Insurance Law

Public Act 98-1132

Topic: 
Jury size and pay
(Burke, D-Evergreen Park; Mulroe, D-Chicago) makes the following changes for juror pay: (1) Requires counties to pay jurors $25 for the first day of service and thereafter $50 for each day of service. (2) Deletes the current requirement to pay for jurors’ travel expenses. (3) Requires all trials by jury in civil cases to be six jurors but still requires that the verdict be unanimous. If alternate jurors are requested, an additional fee established by the county must be charged for each alternate juror requested. Effective date is June 1, 2015.

Allstate Indemnity Company v. Hieber

Illinois Appellate Court
Civil Court
Insurance
Citation
Case Number: 
2014 IL App (1st) 132557
Decision Date: 
Wednesday, December 17, 2014
District: 
1st Dist.
Division/County: 
Cook Co., 3d Div.
Holding: 
Affirmed.
Justice: 
MASON
Court properly granted summary judgment for insurer, holding that insurer is not required to defend or indemnify insured homeowners for son’s accidental shooting death of friend when waving loaded gun around a group of friends who had been drinking and using drugs all day.
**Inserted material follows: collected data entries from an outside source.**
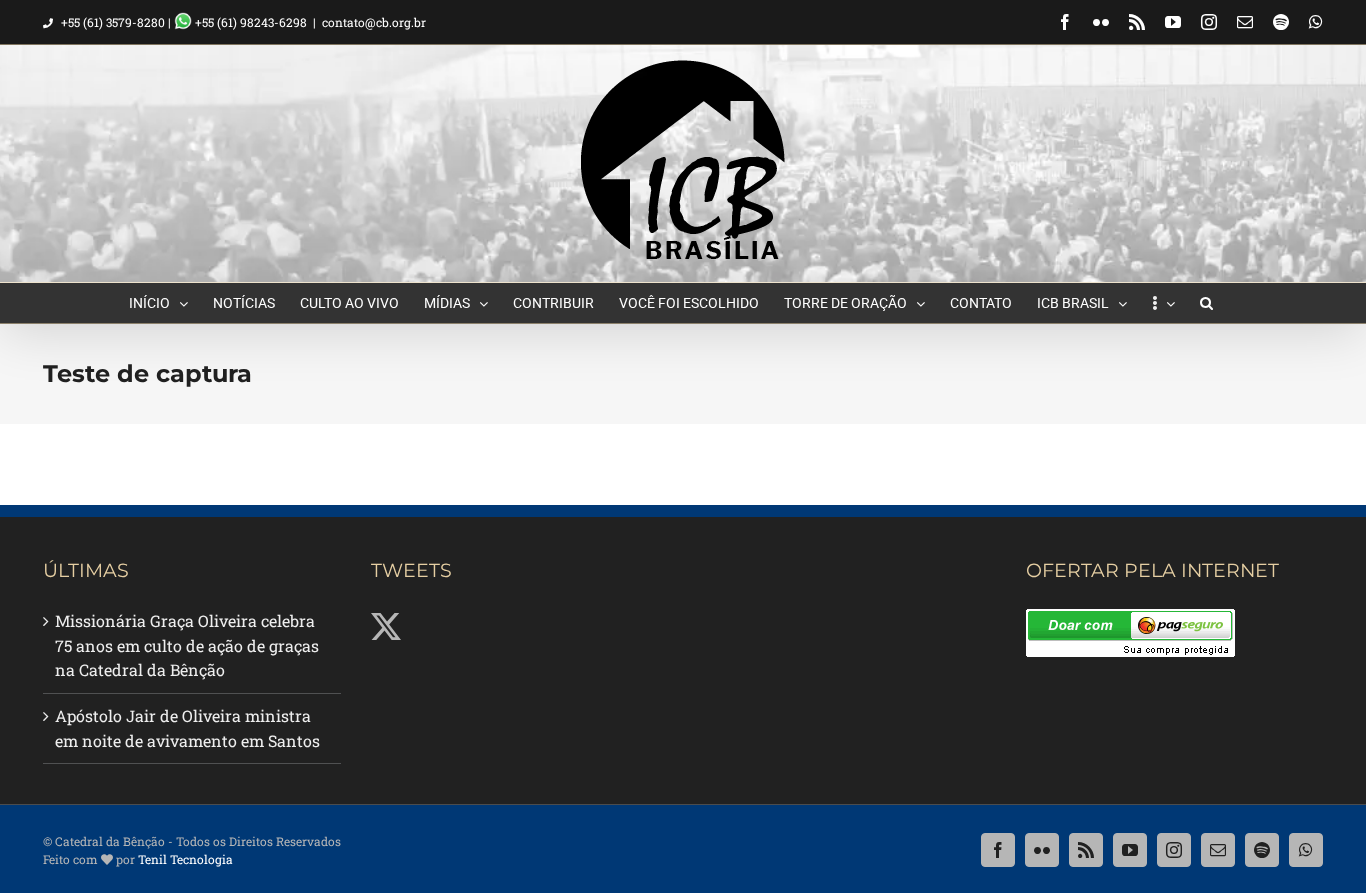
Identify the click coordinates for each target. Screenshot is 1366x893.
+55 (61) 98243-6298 (249, 22)
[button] (1206, 303)
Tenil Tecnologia (185, 859)
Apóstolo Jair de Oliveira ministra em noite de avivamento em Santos (187, 728)
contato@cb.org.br (374, 22)
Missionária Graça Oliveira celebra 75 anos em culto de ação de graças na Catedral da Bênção (187, 645)
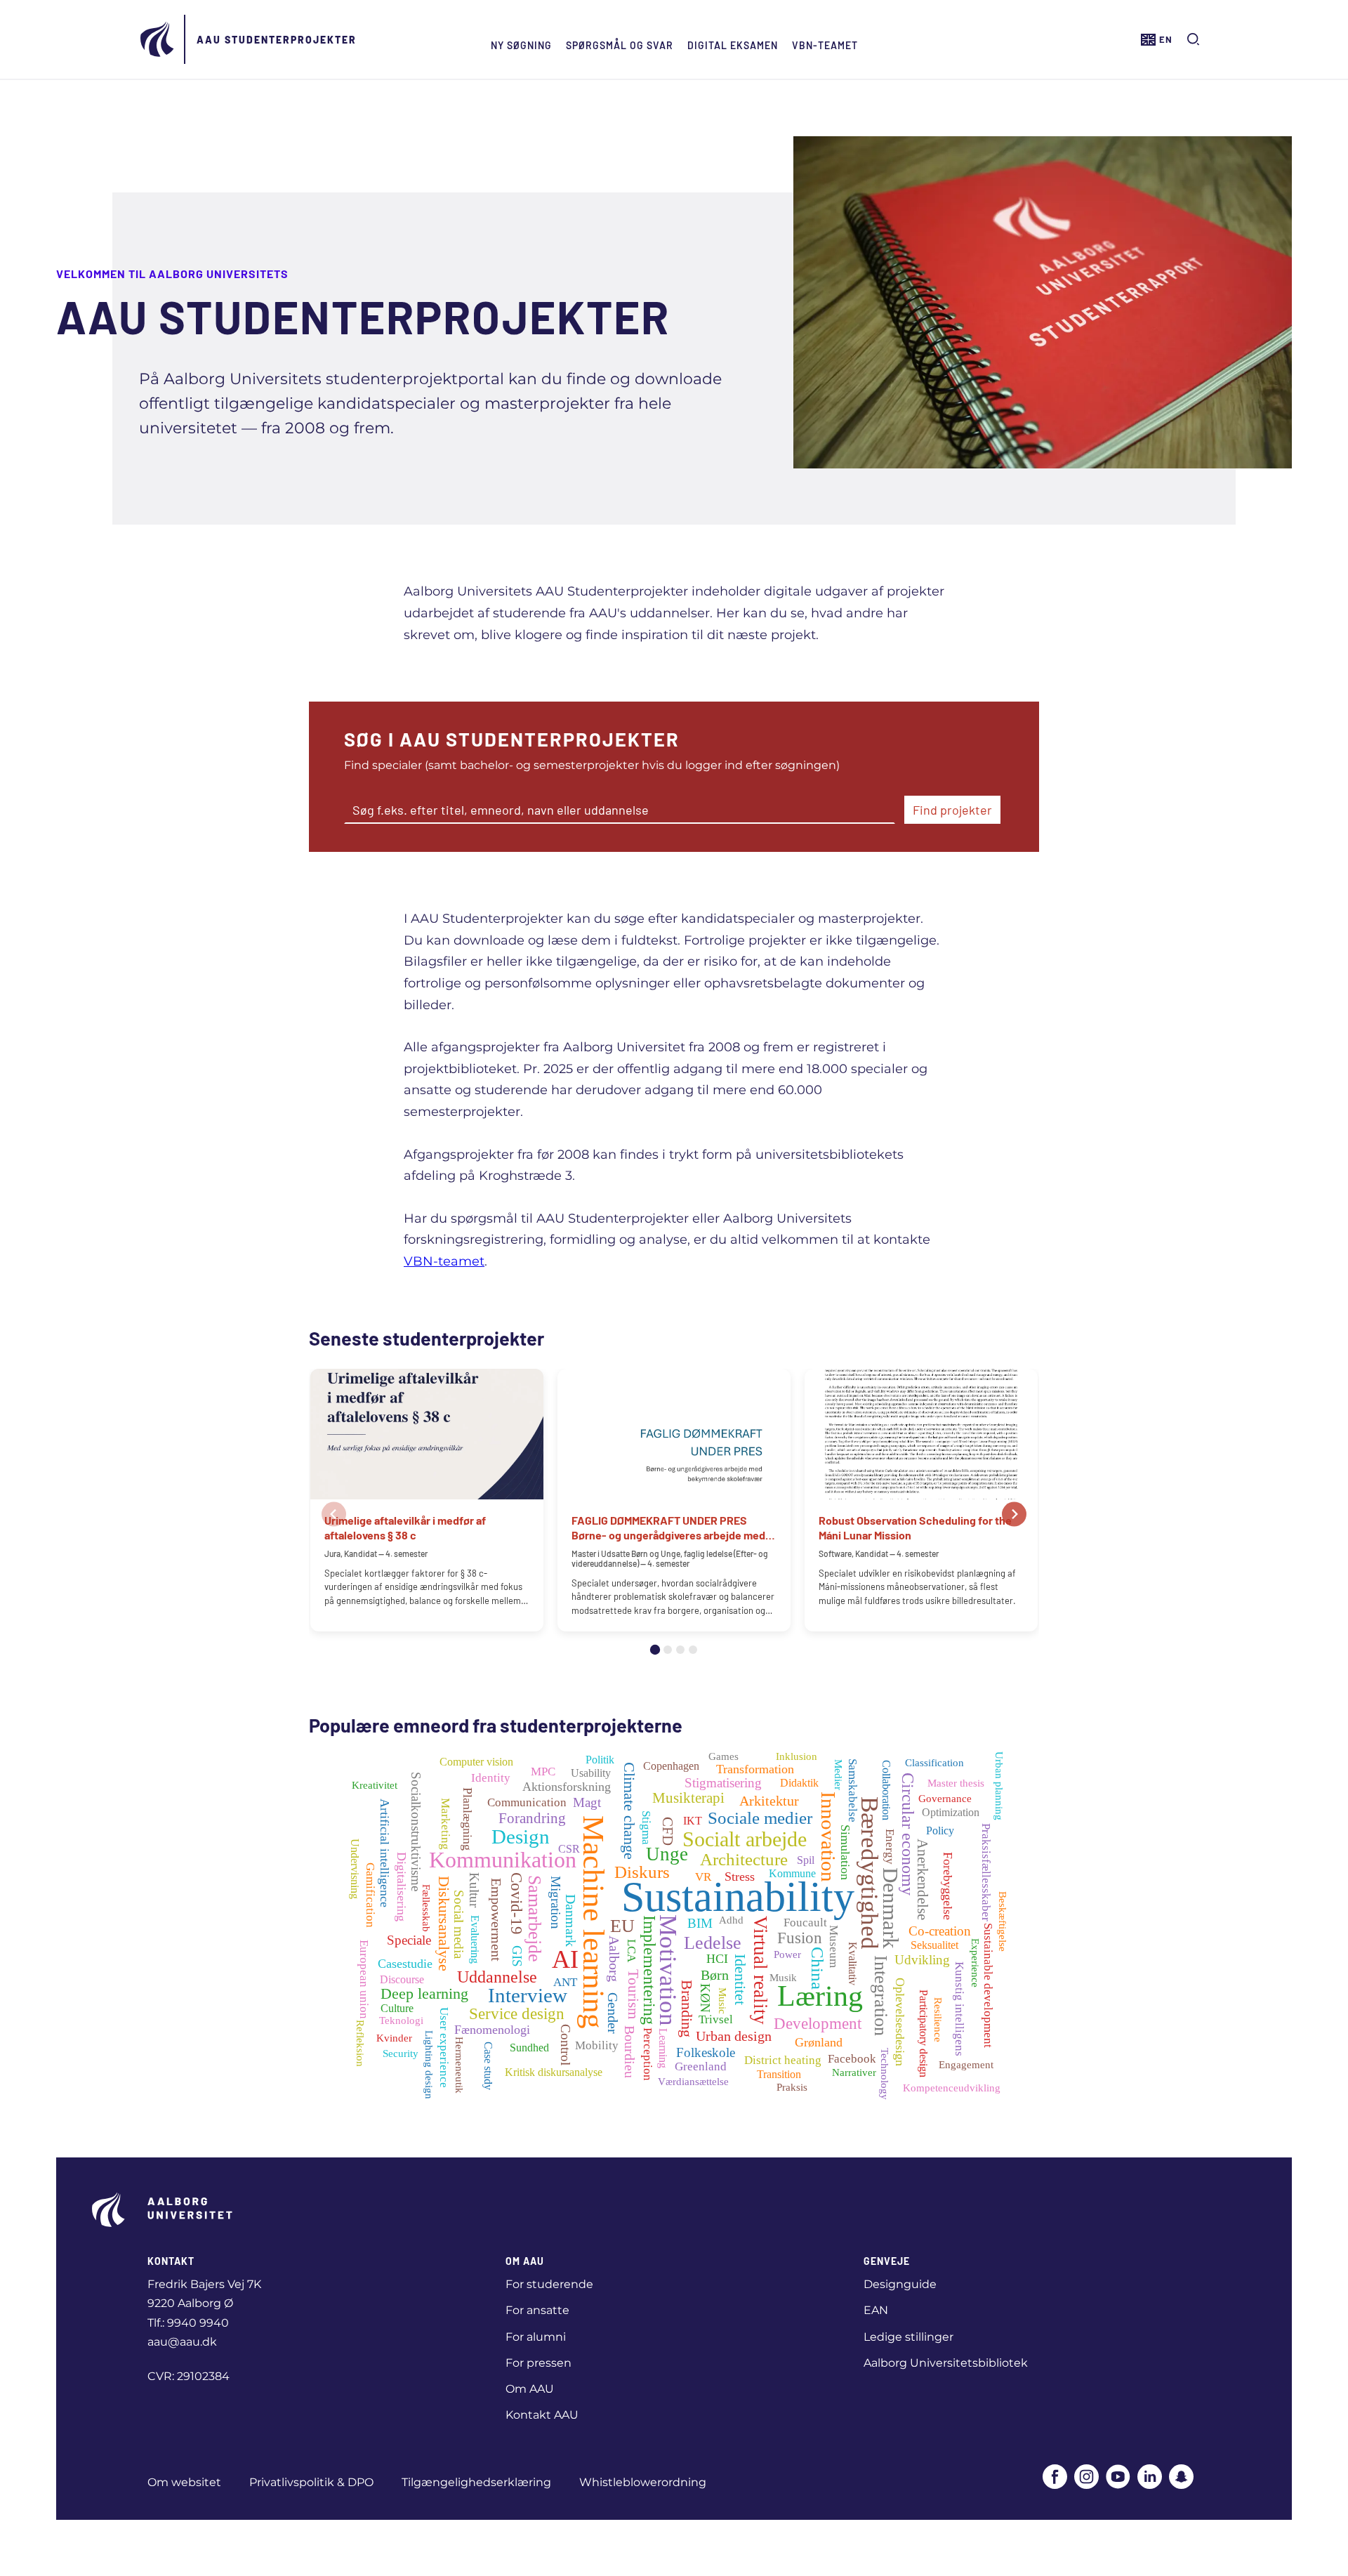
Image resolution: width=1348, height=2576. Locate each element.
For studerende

Son elected to go to trial on involuntary manslaughter charge, for which he was convicted, and his conviction was a final determination on merits. State of mind necessary to conviction is implicated by policy exclusion for criminal acts.(PUCINSKI, concurring; HYMAN, dissenting.)
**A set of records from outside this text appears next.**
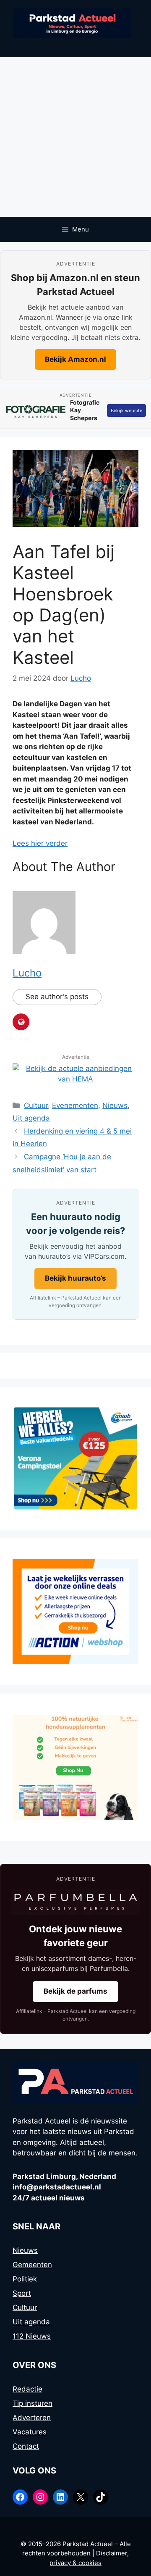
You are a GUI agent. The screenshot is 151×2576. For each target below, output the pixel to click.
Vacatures (30, 2432)
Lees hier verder (40, 843)
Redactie (27, 2389)
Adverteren (32, 2417)
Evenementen (75, 1105)
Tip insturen (32, 2403)
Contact (26, 2446)
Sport (22, 2293)
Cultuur (36, 1105)
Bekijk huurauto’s (75, 1278)
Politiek (25, 2279)
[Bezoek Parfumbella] (75, 1902)
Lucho (27, 973)
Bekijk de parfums (75, 1991)
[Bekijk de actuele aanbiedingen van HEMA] (75, 1079)
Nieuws (115, 1105)
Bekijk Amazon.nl (75, 359)
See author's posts (57, 996)
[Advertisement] (75, 137)
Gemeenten (32, 2264)
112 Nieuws (32, 2336)
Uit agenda (31, 1118)
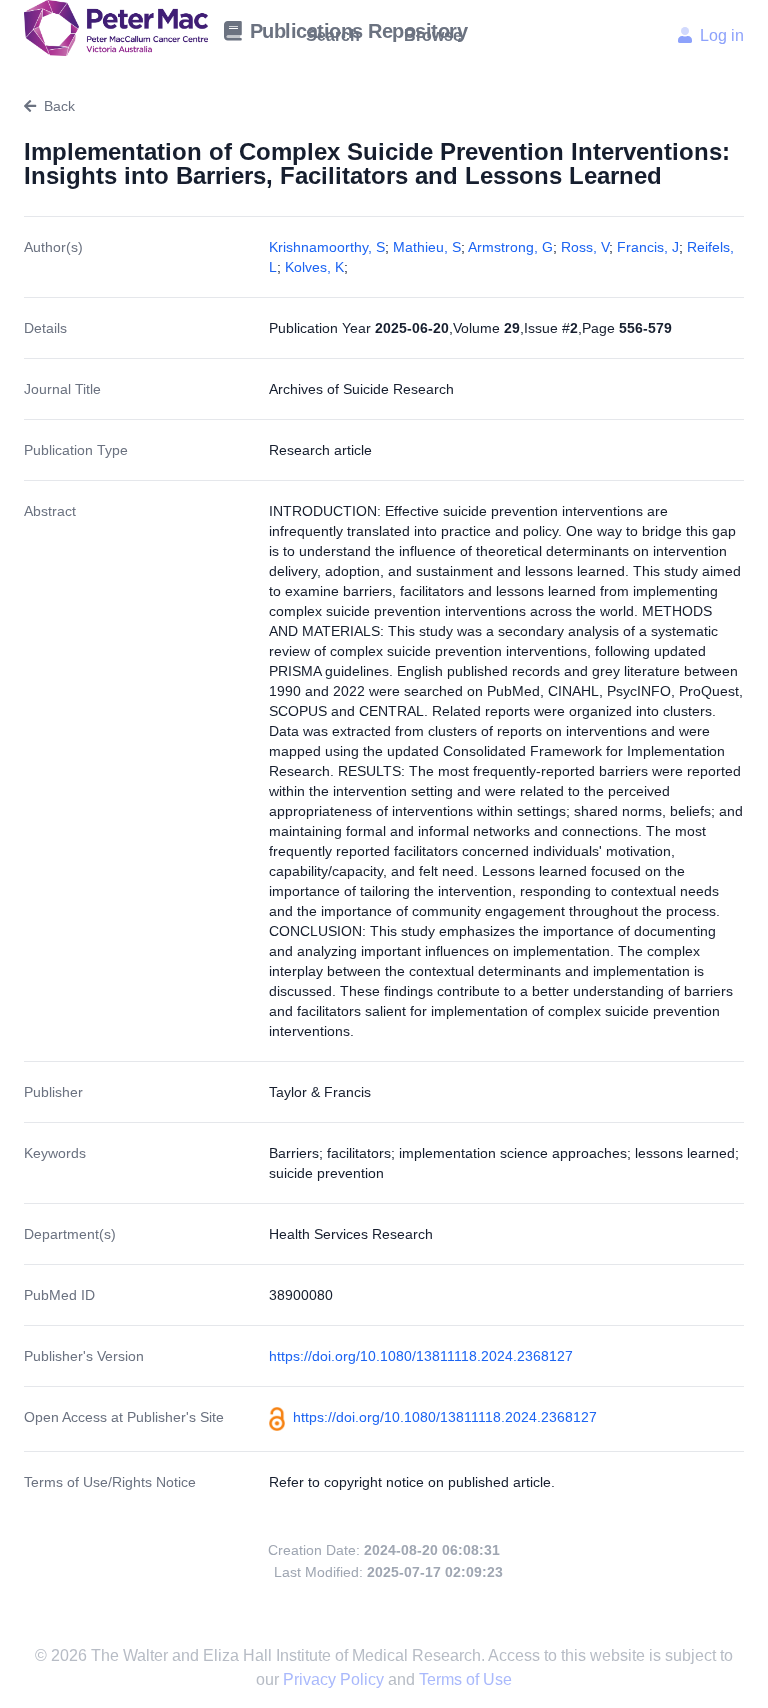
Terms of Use (465, 1679)
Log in (722, 35)
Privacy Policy (335, 1679)
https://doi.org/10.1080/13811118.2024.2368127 (421, 1356)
American Service Insurance Company v. Iousoupov

Illinois Appellate Court
Civil Court
Insurance
Citation
Case Number: 
2014 IL App (1st) 133771
Decision Date: 
Friday, December 12, 2014
District: 
1st Dist.
Division/County: 
Cook Co., 5th Div.
Holding: 
Affirmed.
Justice: 
GORDON
Insurer issued commercial auto insurance policy to taxi company for which Defendant was a driver. Defendant driver was injured in collision with underinsured driver, but insurer denied claim, stating that limits of driver's liability insurance policy were greater than limits of insurer's underinsured motorist coverage. Court properly entered summary judgment for insurer, as insurer's election form was not ambiguous, and taxi company had knowingly elected to reject higher coverage limits, and chose minimum limits of UM and UIM coverage. (PALMER and McBRIDE, concurring.)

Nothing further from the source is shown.